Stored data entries
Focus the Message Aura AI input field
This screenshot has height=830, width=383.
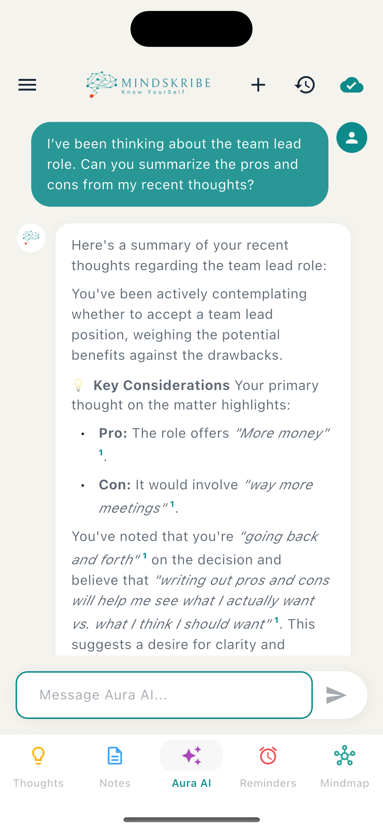(164, 695)
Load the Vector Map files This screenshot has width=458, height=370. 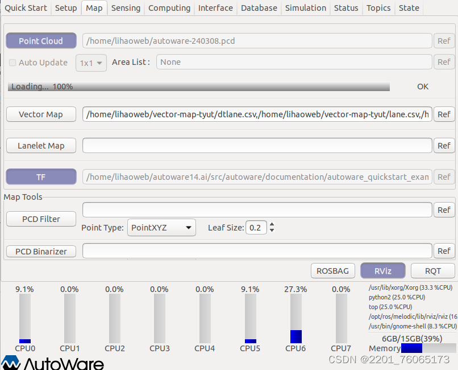[41, 114]
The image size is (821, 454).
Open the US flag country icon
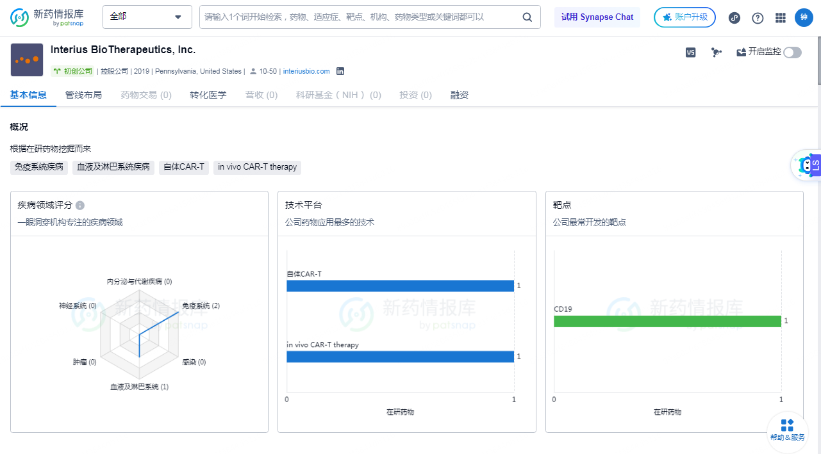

Directions for this task: Write out the lines that run from the line containing "The image size is (821, 454)." to the end of the entries, inclusive, exactly as written. Skip every picture.

Solution to the problem:
The image size is (821, 454).
Open the US flag country icon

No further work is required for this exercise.